Jean-Jacques Susini passed away on July 3rd. To borrow the paper of record’s description of him, Mr. Susini was “a fiery leader of a right-wing terrorist group that opposed Algerian independence from France who was twice condemned to death in absentia for plots to assassinate President Charles de Gaulle of France”.

More:

He was arrested and tried for helping to organize the so-called Week of the Barricades, which turned to bloody rioting. He fled to southern France during a court recess and later to Spain, where he joined the Secret Army Organization, an underground band of right-ring military and civilian extremists that used terrorism tactics to fight against Algerian independence.

Independence finally came to Algeria in 1962, but Mr. Susini was nonetheless involved in plotting to kill de Gaulle later that year and again in 1964. Details of the first attempt — in which de Gaulle’s Citroën was raked by machine gun fire outside Paris but he was unharmed — were used by the novelist Frederick Forsyth to open his 1971 thriller, “The Day of the Jackal.” The film adapted from the novel two years later opened the same way, with de Gaulle and his motorcade attacked by gunmen.

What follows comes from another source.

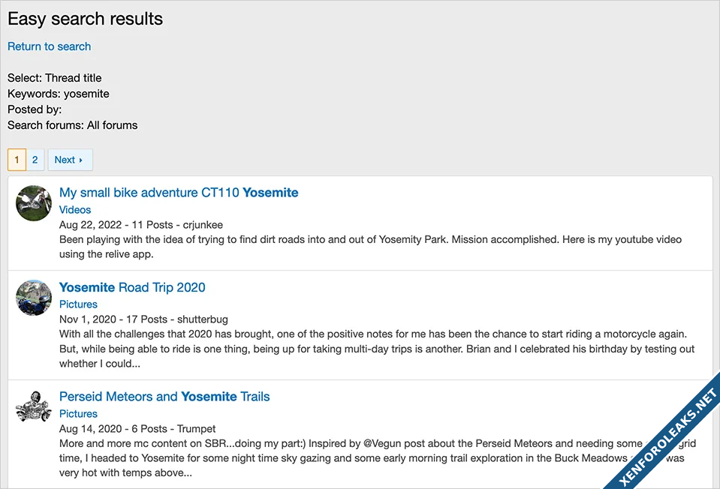Click the Keywords: yosemite text line
The height and width of the screenshot is (489, 720).
(59, 94)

I know this is probably a sign of real geekdom, but I’m still fascinated by the struggle over Algerian independence and would love to find a good history. Wolves in the City: The Death of French Algeria sounds interesting, but it’s pricey.

James Byron Haakenson was killed sometime around August 5, 1976, though his death was not announced until yesterday.

Mr. Haakenson was one of John Wayne Gacy’s victims. His body was unidentified until DNA test results came back earlier this week.

There are six Gacy victims that still have not been identified.